Today, the SBA has at least one office in each state, employs over 6000 people, and has a 45.94 billion annual budget. In addition, the agency serves over one million entrepreneurs and small business owners every year. 

The SBA's Office of Government Contracting collaborates with other federal departments and agencies to ensure that small businesses receive 23 percent of prime federal contracts.

The federal government also tries to ensure that certain businesses receive a certain percent of contracting dollars, with at least:  

  • 5 percent going to woman-owned small businesses 
  • 5 percent going to small disadvantaged businesses
  • 3 percent going to service-disabled veteran-owned small businesses 
  • Three percent going to certified HUBZone small businesses.

Small businesses received over $154 billion in federal contracts in 2021

This administration was represented in the Clinton administration's cabinet and every administration since and including the Obama administration.

On March 17, 2021, Isabella Casillas Guzman was sworn in as the 27th Administrator of the Small Business Administration. In President Joe Biden's cabinet, she represents the US 32.5 million small businesses and innovative startups.

What about Grants?

The Small Business Administration does not typically issue grants. However, it does issue grants to some organizations, specifically those that promote entrepreneurship in their communities. 

Nonprofit organizations, organizations that provide training and funding to their communities (known as "Resource Partners"), and educational organizations are examples of SBA grant recipients. 

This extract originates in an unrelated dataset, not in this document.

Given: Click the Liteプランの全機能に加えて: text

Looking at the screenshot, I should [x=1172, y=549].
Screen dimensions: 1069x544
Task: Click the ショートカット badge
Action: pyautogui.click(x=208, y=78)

If you want to apply for a federal grant or do business with the US Government, start with the information listed below. 

The first step in applying for government contracts is registering with the System for Award Management (SAM). 

The System for Award Management (SAM) is a federal payment tracking database listing approved organizations. It keeps track of where federal money goes and what it's being used for. 

Contracting Officers do not use the SAM database to find vendors. Instead, it is simply a database of organizations that the IRS and the DLA have approved to sell a product or service directly to the Federal Government. 

SAM registration is also required to apply for federal grants and other financial assistance.

Grants are not available to owners who want to expand an existing business or start a new one.

SBA Size Standards Table

The SBA's table of small business size standards assists small businesses looking to determine their business size.

The SBA's size standards tool will be available on the SBA website shortly. In the meantime, you can look up specific size standards in the attached tables.

The table compares small business size standards to industries described in the North American Industry Classification System (NAICS), as amended by the Office of Management and Budget on January 1, 2017.

The majority of the size standards are expressed in either million dollars (those preceded by "$") or many employees (those without the "$").  A size standard determines the largest company can be while still qualifying for Federal Government programs.

The average annual receipts or staff size are typically used as size standards. 13 CFR 121.104 and 13 CFR 121.106 explain how to calculate a firm's average annual receipts and average employment.

Small Business Size Regulations, 13 CFR 121.201, also includes a table of size standards. This table includes size standards that have changed since 13 CFR 121 was last published.

Important information about the size standard table

1) Businesses registered in the System for Award Management ( must update their SAM registration for their small business status to be updated based on

the new size standards will take effect on May 2, 2022. 

The SAM profiles will continue to display the small business status under the old size standards until the SAM registration is updated.

2) Following the SBA's recently issued guidance, all procurement professionals are advised not to use NAICS 2022 codes when preparing solicitations and awarding contracts until the SBA updates its small business size standards to NAICS 2022,

The SBA anticipates implementing the updated NAICS on October 1, 2022. Therefore, the NAICS 2017 codes should be used until the SBA updates its size standards.